Inquinamento dei mari, ecco Row-bot

Si tratta di un robot acquatico capace di eliminare lo sporco in cui nuota. Un'idea davvero interessante

15 Gennaio 2016 | di Redazione Liguria Nautica

L’inquinamento dei mari è un tema sempre d’attualità. Negli scorsi decenni il mare è stato spesso visto come una discarica dove disperdere rifiuti di vario genere e oggi paghiamo a caro prezzo gli errori del passato.

Per cercare almeno di limitare l’inquinamento attuale, si stanno progettando varie tecnologie più o meno realizzabili.  Una di queste si chiama Row-bot ed è un robot acquatico che si alimenta con lo sporco dell’acqua in cui nuota. Il funzionamento è semplice,  grazie al suo “stomaco”, una pila a combustibile microbiologica, esso riesce a trasformare la materia organica presente nell’acqua in energia elettrica tramite biodegradazione.

Il suo scopo è ripulire i mari da inquinamento e agenti dannosi di varia natura, come maree nere e fioriture algali, inoltre può essere utilizzato per monitorare gli ambienti potenzialmente pericolosi come quelli colpiti da catastrofi naturali. Agisce in modo autonomo e a tempo indeterminato.

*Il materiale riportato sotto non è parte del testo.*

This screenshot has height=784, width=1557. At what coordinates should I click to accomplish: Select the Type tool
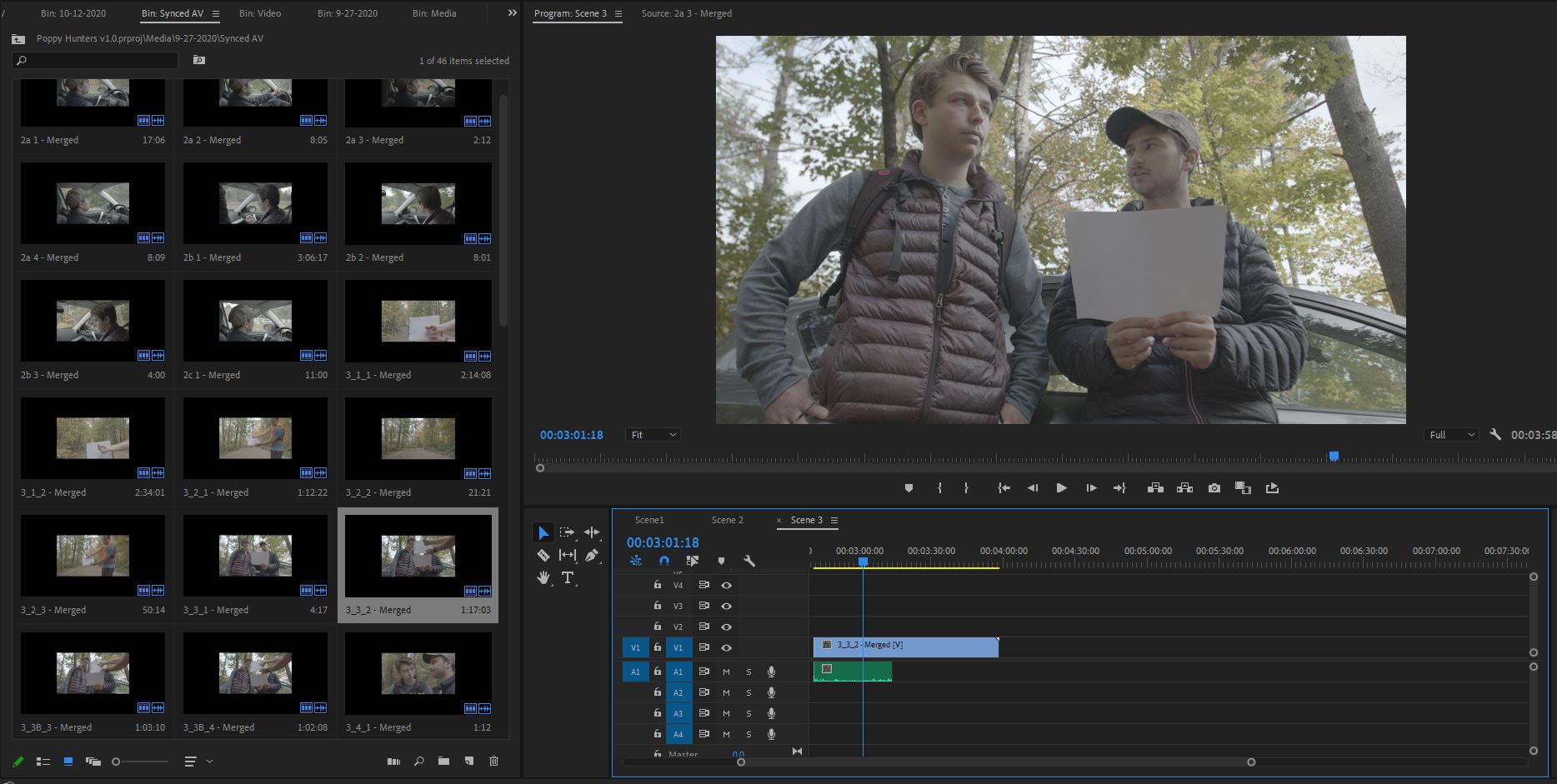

Il funzionamento è davvero interessante. In breve, eliminando tutte le sostanze inquinanti presenti nello specchio acqueo, il robot si ricarica in maniera completamente automatica, in questo modo le batterie possono andare avanti nella loro missione ecologica.

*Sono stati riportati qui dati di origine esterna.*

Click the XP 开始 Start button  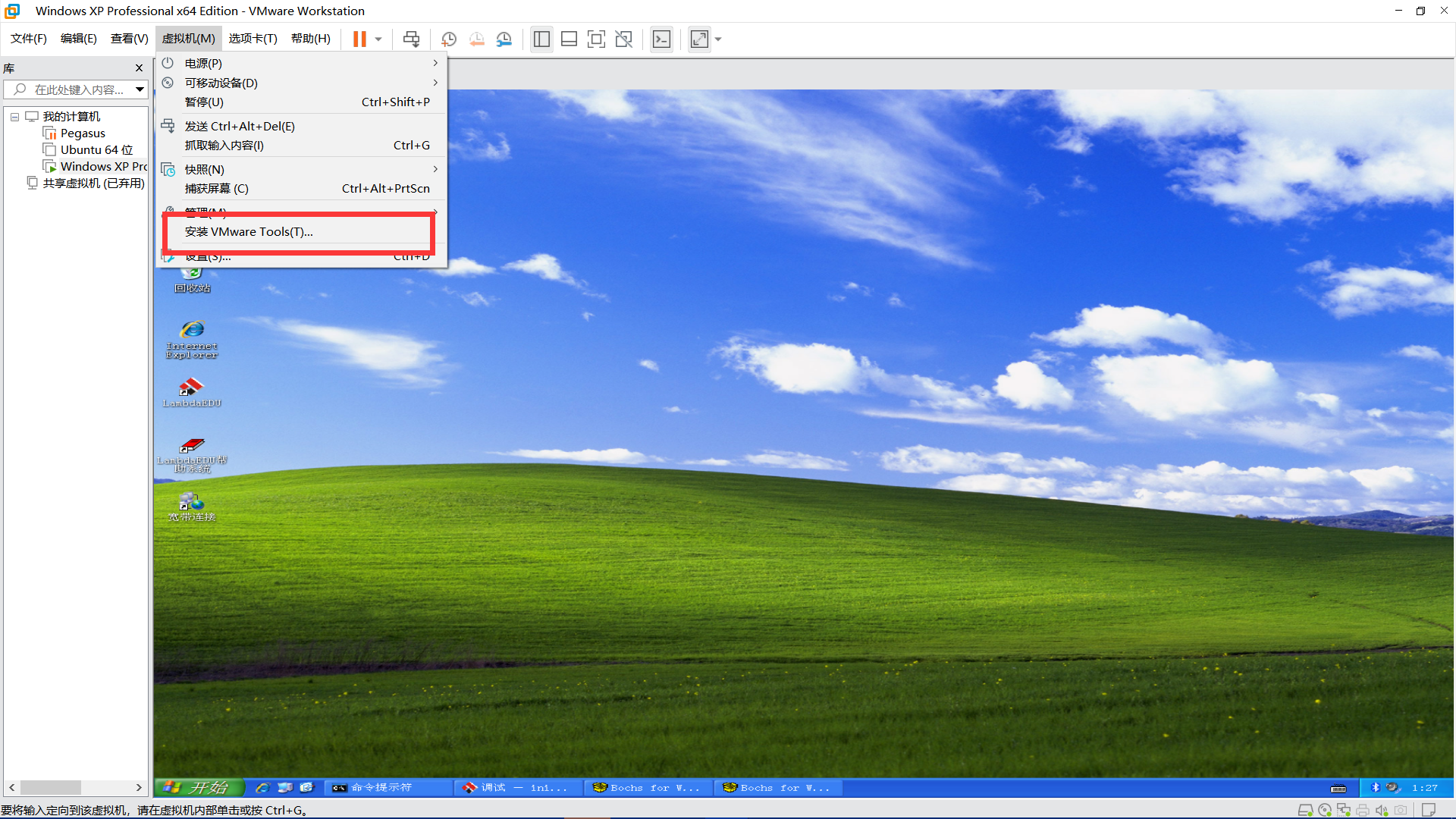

Row-bot è stato creato e ideato alla Bristol University e potrebbe rivelarsi un’idea rivoluzionaria, sono molti i prodotti pensati per limitare l’inquinamento, ma questo appare davvero ingegnoso. In Inghilterra è stata provata la sua efficacia con vari test, esso si muove tramite piccoli remi (da qui la parola “to row” ovvero remare) e apre la sua “bocca” continuamente, ingerendo tutto quello che incontra. In un secondo tempo, prosegue digerendo gli agenti inquinanti che costituiscono a tutti gli effetti la sua unica fonte di alimentazione. Quando Row-bot non riesce più a ricaricare le proprie batterie, il robot cambia direzione in automatico. In questo modo non ha mai bisogno di una ricarica esterna né dell’intervento umano, questo è l’aspetto geniale.